1)a radio for my deck-preferably to hook up to an i-touch or nano

2)wireless would be awesome but no necessary

3)the only reason i say alternative to bose sound dock is because its expensive....i have heard them play though and i would like at least that sound quality and volume or better

4)trying to keep it under 150....the cheapest i have found a bose is like 180 or so....the cheaper the better though for me!!!!

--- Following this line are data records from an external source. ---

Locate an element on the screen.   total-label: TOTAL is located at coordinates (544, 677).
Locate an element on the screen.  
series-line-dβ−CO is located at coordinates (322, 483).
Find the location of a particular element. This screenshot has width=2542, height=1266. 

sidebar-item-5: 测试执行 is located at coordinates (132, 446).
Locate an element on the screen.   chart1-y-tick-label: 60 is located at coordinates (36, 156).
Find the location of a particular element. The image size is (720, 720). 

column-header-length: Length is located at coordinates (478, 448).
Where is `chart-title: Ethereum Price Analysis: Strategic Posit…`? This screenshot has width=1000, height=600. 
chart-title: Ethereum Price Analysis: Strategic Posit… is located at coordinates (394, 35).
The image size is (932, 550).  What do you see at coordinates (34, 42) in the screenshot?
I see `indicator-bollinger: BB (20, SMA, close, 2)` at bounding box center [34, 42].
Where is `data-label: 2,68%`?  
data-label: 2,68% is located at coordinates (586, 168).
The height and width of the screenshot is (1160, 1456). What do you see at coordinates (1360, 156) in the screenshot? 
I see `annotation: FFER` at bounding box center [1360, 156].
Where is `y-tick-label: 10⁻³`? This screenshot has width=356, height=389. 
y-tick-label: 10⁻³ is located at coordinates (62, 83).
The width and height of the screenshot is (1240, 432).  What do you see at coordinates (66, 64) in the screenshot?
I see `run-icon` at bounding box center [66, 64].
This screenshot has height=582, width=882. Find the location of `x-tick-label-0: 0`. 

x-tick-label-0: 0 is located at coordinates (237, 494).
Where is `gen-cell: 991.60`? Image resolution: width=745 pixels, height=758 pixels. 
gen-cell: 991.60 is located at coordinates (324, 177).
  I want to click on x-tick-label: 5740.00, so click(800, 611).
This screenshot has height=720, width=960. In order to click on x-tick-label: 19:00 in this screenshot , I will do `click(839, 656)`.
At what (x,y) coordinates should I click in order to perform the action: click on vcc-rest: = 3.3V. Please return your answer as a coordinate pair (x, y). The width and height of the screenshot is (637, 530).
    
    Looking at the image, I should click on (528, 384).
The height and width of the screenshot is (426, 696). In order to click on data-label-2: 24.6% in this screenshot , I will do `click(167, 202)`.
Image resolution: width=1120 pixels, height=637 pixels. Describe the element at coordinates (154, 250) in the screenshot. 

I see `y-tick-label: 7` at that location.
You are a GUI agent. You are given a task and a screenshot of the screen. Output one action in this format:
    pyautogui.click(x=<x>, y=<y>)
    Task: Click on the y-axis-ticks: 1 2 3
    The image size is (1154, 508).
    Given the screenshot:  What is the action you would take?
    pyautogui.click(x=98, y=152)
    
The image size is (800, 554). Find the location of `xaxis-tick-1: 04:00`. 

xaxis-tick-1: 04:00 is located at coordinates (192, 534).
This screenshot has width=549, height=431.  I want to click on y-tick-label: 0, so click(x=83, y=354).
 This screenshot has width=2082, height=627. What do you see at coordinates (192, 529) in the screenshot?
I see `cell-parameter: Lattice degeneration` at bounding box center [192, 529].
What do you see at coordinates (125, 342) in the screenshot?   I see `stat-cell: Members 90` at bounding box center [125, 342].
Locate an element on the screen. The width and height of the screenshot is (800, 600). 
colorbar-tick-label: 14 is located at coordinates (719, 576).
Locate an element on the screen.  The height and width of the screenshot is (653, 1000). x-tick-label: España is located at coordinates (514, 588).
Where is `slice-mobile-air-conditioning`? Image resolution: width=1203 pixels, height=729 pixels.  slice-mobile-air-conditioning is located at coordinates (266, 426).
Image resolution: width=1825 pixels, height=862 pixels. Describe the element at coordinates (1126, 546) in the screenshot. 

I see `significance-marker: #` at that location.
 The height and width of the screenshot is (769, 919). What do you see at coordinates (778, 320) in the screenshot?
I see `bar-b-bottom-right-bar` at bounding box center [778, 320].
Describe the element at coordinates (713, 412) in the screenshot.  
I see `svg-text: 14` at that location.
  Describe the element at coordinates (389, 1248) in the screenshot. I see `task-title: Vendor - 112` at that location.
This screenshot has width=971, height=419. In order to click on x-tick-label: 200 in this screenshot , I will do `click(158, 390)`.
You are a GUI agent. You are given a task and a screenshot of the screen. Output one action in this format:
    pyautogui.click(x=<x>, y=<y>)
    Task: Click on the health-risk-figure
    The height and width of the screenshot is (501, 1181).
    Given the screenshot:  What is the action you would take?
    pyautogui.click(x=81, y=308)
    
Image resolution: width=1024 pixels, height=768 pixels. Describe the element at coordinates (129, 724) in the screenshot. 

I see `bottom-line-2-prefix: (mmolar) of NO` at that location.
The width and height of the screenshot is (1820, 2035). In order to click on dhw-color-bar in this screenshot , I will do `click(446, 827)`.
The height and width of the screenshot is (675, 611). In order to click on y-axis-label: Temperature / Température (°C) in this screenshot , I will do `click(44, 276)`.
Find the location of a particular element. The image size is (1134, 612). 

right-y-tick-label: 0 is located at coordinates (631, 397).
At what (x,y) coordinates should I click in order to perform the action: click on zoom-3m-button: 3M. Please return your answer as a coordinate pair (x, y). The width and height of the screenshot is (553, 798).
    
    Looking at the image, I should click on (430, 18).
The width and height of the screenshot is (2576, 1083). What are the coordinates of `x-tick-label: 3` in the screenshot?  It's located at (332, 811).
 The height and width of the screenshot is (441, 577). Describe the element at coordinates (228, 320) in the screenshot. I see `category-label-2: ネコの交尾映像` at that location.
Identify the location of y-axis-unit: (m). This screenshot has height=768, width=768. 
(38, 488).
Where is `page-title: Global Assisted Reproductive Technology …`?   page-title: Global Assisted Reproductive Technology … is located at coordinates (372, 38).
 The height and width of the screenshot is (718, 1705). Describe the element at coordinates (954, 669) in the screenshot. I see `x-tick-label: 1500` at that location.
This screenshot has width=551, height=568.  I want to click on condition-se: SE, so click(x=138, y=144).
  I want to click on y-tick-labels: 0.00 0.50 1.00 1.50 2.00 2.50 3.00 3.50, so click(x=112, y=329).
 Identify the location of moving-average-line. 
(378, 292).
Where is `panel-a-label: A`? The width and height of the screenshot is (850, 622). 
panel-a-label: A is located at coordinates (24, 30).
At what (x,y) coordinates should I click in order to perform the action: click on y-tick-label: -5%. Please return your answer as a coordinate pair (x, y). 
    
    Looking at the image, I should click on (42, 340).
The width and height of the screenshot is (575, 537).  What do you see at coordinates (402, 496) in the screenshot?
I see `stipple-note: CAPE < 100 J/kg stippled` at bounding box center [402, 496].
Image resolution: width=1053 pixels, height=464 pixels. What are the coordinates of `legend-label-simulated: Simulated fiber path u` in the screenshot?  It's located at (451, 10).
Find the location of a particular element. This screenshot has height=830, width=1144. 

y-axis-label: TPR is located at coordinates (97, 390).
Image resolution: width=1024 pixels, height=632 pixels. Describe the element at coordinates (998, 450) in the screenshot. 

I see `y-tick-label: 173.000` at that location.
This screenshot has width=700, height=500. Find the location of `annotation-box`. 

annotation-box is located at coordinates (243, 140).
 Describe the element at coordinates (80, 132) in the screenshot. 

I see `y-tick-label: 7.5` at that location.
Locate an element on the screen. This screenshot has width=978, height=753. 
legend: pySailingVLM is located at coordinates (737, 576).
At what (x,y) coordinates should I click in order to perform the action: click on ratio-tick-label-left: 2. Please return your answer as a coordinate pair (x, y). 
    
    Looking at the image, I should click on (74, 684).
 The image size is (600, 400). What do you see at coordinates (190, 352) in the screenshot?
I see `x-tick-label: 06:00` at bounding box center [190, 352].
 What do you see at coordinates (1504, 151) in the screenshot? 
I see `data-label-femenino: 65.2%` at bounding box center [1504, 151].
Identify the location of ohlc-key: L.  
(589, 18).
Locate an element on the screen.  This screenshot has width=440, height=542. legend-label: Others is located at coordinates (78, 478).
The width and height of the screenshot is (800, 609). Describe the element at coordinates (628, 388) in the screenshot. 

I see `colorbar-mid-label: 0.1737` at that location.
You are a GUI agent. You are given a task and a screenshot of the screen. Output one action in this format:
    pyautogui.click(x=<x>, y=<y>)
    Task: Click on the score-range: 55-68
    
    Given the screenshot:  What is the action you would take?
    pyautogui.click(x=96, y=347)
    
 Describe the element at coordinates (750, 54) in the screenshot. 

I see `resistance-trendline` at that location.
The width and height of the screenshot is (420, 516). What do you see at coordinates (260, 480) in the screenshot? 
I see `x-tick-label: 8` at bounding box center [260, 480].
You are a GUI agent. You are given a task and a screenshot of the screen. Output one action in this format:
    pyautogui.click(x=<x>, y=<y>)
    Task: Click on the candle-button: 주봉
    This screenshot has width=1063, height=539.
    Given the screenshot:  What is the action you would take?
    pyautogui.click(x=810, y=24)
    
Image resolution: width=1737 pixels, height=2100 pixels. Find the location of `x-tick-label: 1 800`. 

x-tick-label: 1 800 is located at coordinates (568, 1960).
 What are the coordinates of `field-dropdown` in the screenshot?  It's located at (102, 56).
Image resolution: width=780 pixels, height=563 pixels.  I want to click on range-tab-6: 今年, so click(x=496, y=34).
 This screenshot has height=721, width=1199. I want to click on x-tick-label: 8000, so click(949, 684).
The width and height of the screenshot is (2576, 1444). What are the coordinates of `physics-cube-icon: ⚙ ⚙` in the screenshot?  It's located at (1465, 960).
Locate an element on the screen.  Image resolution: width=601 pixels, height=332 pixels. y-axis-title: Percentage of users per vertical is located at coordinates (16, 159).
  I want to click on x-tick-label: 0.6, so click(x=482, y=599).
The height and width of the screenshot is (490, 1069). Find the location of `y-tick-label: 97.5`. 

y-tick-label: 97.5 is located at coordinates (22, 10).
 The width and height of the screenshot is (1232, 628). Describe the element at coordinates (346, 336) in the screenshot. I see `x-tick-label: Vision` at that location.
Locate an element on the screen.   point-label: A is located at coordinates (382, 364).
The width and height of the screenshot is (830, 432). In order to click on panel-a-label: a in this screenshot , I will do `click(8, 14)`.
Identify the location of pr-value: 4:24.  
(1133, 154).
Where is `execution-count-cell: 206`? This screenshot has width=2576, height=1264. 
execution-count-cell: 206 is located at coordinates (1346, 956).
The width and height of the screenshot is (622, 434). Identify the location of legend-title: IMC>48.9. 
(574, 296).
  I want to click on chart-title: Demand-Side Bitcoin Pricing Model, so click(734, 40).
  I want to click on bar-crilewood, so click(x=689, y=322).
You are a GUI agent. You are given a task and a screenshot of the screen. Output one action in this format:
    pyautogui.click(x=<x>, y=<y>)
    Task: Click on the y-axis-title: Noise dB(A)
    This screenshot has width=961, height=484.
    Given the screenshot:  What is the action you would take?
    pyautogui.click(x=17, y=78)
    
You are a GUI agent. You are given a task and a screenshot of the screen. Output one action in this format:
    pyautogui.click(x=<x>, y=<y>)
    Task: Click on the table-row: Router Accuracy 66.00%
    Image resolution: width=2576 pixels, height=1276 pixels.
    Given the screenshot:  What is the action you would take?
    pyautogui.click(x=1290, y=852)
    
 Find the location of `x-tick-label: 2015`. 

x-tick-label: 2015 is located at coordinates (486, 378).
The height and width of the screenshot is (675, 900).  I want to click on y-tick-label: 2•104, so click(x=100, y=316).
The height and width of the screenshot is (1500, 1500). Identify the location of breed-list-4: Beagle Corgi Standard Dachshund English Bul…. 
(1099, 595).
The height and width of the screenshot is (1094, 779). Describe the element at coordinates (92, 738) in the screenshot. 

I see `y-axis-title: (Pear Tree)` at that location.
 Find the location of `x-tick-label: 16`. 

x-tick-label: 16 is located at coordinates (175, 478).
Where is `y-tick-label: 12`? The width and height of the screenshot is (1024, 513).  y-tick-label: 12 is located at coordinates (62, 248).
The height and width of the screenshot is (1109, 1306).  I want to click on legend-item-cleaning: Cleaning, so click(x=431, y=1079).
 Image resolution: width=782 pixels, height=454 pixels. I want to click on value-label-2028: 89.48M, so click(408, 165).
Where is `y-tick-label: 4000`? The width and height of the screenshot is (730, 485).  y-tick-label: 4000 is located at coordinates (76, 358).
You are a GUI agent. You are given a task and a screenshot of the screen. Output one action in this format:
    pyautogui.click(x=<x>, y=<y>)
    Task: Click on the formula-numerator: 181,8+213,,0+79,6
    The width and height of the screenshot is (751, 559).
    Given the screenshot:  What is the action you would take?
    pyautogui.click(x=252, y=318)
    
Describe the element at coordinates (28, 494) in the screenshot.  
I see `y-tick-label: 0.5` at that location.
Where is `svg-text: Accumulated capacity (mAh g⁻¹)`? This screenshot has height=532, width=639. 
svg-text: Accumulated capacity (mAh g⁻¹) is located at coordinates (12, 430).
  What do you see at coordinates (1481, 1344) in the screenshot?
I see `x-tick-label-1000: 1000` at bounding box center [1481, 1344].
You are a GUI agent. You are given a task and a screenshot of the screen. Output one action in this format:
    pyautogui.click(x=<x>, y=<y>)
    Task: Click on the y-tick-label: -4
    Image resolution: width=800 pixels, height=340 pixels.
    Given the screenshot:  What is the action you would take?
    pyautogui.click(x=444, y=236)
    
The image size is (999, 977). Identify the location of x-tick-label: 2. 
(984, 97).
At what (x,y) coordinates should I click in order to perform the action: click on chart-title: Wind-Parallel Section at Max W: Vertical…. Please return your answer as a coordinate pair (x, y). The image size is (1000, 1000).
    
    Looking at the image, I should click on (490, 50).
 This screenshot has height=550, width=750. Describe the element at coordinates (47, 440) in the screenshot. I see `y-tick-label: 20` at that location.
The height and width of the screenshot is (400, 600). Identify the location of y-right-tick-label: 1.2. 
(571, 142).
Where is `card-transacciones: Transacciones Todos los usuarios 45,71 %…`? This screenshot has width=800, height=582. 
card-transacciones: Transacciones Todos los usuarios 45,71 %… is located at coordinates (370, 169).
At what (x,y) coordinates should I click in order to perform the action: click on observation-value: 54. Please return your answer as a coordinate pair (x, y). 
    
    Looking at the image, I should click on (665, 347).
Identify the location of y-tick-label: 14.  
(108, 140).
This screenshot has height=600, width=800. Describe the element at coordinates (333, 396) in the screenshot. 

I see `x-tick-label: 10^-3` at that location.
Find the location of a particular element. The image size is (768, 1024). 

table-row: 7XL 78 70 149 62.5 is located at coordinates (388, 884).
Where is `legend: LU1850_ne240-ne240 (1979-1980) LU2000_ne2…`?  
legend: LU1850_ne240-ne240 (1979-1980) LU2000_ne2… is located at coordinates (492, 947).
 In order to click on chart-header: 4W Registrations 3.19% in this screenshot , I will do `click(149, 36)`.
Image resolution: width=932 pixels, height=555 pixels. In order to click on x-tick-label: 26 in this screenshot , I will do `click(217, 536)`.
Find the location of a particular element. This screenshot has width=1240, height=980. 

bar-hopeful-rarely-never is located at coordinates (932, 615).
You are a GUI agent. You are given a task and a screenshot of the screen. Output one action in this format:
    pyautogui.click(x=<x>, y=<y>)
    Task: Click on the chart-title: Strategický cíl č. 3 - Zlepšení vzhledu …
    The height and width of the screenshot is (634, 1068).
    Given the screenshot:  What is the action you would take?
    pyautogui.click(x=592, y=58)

i googled a bunch of stuff and it seemed a lot of people liked this:

http://www.amazon.com/dp/B002O3W3Y2/?tag=skimlinks_replacement-20


----------



## mr drinky (Jun 14, 2012)

I have the Klipsch and like it. It is perfectly adequate for my entertainment room, but if I were to choose again, I would probably go for the soundfreaq. I heard one at Target and was impressed -- though I have never owned one. With that said, I also love the portability of my jawbone jambox. Sound is good but not great, but the combo of size, sound, and bluetooth means that it always travels with me. 

k.


----------



## rsacco (Jun 14, 2012)

You may want to consider the Jawbone Jambox. It's in your price range plus it's wireless via bluetooth.

Amazon.com ($149.99) - http://amzn.com/B004E10KI8

Review Link: http://gizmodo.com/5906423/jawbone-big-jambox-review-a-loudspeaker-grows-up


----------